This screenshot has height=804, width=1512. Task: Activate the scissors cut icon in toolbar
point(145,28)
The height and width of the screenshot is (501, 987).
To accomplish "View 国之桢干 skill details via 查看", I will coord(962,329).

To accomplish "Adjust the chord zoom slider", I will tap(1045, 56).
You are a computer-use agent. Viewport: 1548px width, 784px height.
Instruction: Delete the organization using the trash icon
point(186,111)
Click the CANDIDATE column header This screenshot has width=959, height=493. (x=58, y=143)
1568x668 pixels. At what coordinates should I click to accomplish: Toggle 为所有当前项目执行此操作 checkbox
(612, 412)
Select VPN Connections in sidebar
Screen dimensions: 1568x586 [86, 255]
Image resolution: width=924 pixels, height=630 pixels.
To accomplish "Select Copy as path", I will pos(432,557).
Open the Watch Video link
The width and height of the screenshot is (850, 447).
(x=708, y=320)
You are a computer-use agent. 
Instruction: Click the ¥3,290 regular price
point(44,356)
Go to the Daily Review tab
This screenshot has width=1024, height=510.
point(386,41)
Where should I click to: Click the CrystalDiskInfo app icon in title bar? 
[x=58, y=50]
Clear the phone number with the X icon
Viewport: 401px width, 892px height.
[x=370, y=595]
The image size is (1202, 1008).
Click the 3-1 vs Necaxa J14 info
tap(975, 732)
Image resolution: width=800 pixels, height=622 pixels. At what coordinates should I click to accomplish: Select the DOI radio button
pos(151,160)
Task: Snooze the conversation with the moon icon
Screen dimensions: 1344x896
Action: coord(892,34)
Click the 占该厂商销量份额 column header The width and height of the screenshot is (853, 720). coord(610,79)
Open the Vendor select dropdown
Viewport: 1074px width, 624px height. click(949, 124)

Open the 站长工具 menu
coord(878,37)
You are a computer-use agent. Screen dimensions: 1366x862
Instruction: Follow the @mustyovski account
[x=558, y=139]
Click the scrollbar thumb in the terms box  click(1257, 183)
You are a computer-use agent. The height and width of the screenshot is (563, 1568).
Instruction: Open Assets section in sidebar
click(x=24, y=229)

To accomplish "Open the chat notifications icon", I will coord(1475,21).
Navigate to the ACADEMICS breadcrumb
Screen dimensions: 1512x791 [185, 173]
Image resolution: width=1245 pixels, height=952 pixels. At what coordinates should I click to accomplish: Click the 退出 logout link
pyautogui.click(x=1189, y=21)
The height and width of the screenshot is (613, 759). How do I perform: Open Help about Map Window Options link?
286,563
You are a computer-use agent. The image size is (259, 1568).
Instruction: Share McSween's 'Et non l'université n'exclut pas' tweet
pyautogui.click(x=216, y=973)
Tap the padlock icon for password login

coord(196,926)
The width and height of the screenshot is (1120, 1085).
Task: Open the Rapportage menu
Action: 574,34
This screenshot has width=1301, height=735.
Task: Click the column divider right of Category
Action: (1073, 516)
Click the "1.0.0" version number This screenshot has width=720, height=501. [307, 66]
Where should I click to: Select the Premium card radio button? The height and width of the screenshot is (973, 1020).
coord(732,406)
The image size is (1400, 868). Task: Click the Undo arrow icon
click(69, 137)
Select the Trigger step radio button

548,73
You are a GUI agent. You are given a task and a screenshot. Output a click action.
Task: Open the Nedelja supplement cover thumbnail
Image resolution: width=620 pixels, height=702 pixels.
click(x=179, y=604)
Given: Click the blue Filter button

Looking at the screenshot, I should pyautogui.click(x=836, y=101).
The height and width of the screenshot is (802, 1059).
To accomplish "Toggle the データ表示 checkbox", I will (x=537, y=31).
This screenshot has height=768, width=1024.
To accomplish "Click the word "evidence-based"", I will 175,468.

### WHAT YOU WILL DO
An exact copy of the lines from the one with "The height and width of the screenshot is (802, 1059)." through the final line of the entries is the whole answer.

### THE ANSWER
The height and width of the screenshot is (802, 1059).
To accomplish "Toggle the データ表示 checkbox", I will (x=537, y=31).
This screenshot has height=768, width=1024.
To accomplish "Click the word "evidence-based"", I will 175,468.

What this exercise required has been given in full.